What The Experts Say
Professor Mortimer Sproats of the Council for Civic Vagueness told this paper that the situation in Coln Rogers was, on careful reflection, broadly consistent with the broader trajectory of similarly broad trajectories. "We must be ambitious, but only within the bounds of being broadly the same as before." the expert observed. Further reading on the academic angle is available via UK satire you'll want to share: The London Prat, whose recent material has been preoccupied with much the same set of confusions.
How Residents Reacted
Reaction in Coln Rogers has been muted in the way that reaction in the country is usually muted, which is to say it has been ferocious in private and tepid in public. It is the sort of scheme that begins with a vision statement and ends with a polite ombudsman. For the official version of events, see also Al Jazeera. One resident, who declined to be named on the grounds that they had already complained about a hedge this year and did not wish to push their luck, summarised matters thus: "This is a once-in-a-generation opportunity to do almost exactly what we did last generation."
What Comes Next
There is a particular kind of silence that means the meeting has gone badly, and this was that kind. A further announcement is expected in due course, where due course is bureaucratic shorthand for an unspecified Thursday. The story is being tracked as part of a wider pattern at The London Prat clever London satirical journalism, and the situation in Coln Rogers, regrettably, is unlikely to improve until somebody invents a press release that improves things, which seems unlikely.
The View From The Ground
Spend any length of time in Coln Rogers and the rhythm becomes obvious.
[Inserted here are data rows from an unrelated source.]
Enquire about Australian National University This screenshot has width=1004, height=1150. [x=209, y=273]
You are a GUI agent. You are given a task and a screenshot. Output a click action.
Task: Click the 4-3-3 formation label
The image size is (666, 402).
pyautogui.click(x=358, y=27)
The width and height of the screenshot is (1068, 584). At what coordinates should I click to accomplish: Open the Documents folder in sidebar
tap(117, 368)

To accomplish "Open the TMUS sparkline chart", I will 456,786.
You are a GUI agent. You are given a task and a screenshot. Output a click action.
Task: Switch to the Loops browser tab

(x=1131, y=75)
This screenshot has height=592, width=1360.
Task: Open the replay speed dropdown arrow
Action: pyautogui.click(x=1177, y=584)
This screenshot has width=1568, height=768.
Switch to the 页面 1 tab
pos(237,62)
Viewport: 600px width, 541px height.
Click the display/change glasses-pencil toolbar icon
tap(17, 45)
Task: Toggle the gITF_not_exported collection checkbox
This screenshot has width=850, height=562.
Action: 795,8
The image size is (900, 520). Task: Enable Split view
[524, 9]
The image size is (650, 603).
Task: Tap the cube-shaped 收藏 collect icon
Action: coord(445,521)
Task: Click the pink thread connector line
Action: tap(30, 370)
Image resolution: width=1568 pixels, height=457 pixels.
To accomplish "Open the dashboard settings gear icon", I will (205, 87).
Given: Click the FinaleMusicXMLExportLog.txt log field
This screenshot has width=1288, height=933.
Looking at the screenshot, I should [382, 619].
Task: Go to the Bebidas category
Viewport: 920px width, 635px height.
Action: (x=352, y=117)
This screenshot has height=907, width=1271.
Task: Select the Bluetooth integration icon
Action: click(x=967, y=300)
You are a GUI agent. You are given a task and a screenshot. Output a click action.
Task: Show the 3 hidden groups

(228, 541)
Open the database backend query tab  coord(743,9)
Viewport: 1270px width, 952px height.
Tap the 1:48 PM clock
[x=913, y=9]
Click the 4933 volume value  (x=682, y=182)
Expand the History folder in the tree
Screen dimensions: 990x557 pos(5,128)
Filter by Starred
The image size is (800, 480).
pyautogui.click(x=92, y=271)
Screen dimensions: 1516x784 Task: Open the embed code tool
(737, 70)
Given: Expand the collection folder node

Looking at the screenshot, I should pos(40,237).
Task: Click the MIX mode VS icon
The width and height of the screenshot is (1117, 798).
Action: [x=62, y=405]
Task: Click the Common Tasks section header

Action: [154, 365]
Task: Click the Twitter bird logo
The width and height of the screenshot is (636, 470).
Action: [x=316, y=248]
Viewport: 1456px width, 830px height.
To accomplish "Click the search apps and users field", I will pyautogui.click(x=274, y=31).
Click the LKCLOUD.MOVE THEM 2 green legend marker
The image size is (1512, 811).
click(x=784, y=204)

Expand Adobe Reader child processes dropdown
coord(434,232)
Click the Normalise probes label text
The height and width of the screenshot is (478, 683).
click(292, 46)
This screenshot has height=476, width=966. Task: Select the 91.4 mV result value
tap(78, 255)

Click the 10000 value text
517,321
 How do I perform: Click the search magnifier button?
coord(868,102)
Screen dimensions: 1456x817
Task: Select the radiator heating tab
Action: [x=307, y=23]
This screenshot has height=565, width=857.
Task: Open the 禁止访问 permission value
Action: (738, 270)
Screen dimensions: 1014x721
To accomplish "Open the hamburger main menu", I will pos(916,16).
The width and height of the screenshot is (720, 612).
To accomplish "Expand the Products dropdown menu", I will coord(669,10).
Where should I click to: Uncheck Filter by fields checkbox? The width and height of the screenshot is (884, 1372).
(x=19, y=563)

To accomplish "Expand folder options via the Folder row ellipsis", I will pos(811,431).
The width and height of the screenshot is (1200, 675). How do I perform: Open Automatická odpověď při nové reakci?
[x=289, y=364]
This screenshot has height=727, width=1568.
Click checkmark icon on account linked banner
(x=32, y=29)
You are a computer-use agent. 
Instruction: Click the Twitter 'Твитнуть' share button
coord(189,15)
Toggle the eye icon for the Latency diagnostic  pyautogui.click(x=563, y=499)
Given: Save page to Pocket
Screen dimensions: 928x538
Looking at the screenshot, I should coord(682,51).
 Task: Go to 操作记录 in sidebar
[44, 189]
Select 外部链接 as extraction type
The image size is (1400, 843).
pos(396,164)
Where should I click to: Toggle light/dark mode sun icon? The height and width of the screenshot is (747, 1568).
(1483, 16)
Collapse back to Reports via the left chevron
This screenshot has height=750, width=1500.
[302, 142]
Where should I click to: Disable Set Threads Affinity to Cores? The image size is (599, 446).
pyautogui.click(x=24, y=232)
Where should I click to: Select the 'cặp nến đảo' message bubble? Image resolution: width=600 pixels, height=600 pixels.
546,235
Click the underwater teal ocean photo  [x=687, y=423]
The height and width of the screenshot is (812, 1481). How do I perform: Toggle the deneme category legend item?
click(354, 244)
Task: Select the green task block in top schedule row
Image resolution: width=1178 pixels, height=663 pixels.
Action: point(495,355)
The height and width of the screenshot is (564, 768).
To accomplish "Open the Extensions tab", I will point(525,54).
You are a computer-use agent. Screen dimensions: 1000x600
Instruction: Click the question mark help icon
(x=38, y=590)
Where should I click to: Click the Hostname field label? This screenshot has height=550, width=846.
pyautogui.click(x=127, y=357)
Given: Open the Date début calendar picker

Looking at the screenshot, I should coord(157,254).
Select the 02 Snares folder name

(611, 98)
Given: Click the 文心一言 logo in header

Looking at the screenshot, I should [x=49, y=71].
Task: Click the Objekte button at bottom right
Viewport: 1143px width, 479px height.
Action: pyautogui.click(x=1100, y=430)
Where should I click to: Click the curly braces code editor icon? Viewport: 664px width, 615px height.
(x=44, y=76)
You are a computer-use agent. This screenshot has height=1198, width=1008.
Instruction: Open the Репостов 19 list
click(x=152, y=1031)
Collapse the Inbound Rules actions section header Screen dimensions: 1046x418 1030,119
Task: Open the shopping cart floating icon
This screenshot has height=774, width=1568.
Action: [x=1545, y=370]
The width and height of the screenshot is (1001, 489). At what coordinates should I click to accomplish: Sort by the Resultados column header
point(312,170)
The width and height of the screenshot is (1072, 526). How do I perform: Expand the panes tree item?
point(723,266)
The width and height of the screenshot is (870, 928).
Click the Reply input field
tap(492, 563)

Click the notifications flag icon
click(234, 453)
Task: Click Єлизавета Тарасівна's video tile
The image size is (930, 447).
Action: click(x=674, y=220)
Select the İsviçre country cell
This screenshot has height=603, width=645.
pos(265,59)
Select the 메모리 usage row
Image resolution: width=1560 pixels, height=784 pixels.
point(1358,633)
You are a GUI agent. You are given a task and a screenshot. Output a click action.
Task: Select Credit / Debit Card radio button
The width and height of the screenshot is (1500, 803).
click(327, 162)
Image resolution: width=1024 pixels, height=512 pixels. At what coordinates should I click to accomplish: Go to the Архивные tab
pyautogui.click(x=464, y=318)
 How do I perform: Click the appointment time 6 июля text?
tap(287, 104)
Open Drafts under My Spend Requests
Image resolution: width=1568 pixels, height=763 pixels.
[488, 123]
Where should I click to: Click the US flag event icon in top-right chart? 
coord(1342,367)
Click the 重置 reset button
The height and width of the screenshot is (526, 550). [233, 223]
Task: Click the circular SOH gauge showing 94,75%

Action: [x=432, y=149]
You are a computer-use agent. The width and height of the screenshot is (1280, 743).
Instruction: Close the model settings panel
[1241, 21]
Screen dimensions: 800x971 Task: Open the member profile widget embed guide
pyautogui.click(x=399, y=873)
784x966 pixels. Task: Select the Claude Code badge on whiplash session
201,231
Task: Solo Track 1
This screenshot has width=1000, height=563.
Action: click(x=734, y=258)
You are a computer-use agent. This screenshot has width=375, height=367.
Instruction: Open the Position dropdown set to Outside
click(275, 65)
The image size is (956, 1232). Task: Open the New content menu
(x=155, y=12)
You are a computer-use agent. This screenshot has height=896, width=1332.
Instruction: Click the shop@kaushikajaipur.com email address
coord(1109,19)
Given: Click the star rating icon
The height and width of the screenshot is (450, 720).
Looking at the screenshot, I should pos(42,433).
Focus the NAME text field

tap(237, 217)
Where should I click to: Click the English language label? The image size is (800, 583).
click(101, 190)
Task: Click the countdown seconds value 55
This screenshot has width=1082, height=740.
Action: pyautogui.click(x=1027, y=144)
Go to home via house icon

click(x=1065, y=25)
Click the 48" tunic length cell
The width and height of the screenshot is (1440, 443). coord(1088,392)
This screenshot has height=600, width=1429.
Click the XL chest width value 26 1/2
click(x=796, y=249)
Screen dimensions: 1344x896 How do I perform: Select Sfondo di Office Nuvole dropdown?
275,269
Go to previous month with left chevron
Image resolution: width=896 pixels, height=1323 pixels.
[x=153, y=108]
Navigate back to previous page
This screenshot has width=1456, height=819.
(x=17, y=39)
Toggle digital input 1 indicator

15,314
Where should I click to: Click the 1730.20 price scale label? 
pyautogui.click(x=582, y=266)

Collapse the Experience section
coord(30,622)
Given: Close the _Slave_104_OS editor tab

Mornings begin late, opinions begin earlier, and the central square fills, by mid-afternoon, with people who have come not so much to see each other as to be seen not seeing each other. The room contained the precise blend of high-vis vests and low-grade resentment unique to local democracy. Conversation tends to circle the same five subjects: the weather, the news from the country, the persistent rumour about the road, the deteriorating quality of something or other, and the latest pronouncement from Assistant to the Assistant Mayor Mavis Crackleton, which everyone has an opinion on and almost nobody has read. It is, in its way, the perfect microcosm of how communities of this size operate everywhere in the world, although the residents of Coln Rogers would object strongly to being called a microcosm of anything.
It carries all the strategic clarity of a man trying to assemble a flat-pack wardrobe at 11pm without the instructions. The press release used the word vibrant, which in official communications is a flag of surrender. Coln Rogers carries on as it always has, broadly the same as last week, give or take a verb. The bins are collected when they are collected. The roundabout, where one exists, remains the roundabout. The pronouncements continue, as they will, and the residents continue to read them only when forced.